» Trecho selecionado
<<<<
Por fim, mesmo estando legitimada para figurar no pólo passivo da ação, o § 3º do art. 6º em questão autoriza a pessoa jurídica de direito público ou privado, cujo ato seja objeto de impugnação, a atuar diretamente ao lado do autor. Como forma de se proteger o interesse público e se responsabilizar os verdadeiros autores e culpados do ato lesivo praticado em nome do ente.
O Ministério Público é qualificado pela doutrina, na ação popular, como parte pública autônoma. O Parquet, embora não tenha legitimação para propor a ação enquanto órgão do Ministério Público (nada impedindo que o faça como simples cidadão), exerce uma função variada. Atua como custos legis e agente impulsionador da produção probatória e assume a titularidade da ação, sendo legitimado ativo subsidiário na hipótese de o legitimado ativo dela desistir ou de ser o processo extinto sem julgamento de mérito por inépcia da inicial ou por abandono do feito. Pode, ainda, o representante ministerial, atuar como exeqüente subsidiário ulterior, caso o autor popular, no prazo de 60 dias após o trânsito em julgado da decisão, não inicie a execução.
É de se criticar o fato de a legitimação ativa na ação popular aparecer deferida apenas ao cidadão e não, concorrentemente, a outros colegitimados, como se dá no regime da ação civil pública. Por que não conferir tal legitimação às associações de classe, por exemplo?
>>>>
» Enunciado a
Reproduza sem alterações, nos registros, o trecho que vai da linha que contém "You are a computer-use agent." até a linha que contém "pyautogui.click(x=664, y=447)", incluindo as duas. Omita as imagens na resposta.

» Registros a utilizar
<<<<
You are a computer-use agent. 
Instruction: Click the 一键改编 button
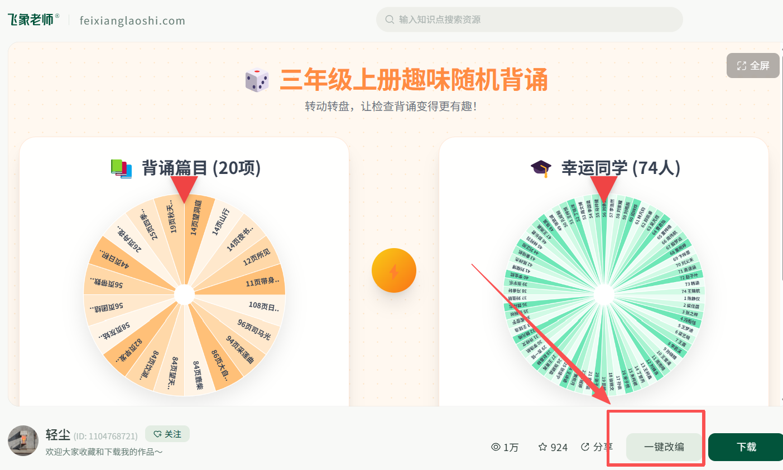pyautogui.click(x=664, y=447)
>>>>
<<<<
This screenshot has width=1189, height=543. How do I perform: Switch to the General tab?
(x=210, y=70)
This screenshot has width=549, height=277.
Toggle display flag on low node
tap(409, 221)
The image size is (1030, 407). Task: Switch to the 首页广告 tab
>>>>
» Enunciado b
Segundo o trecho sobre a ação popular, por que o § 3º do art. 6º permite que a pessoa jurídica cujo ato é impugnado atue ao lado do autor? Responda em uma a três frases.

» Resposta do exercício a
You are a computer-use agent. 
Instruction: Click the 一键改编 button
pyautogui.click(x=664, y=447)

» Resposta do exercício b
A atuação é permitida como forma de proteger o interesse público. Também serve para responsabilizar os verdadeiros autores e culpados do ato lesivo praticado em nome do ente.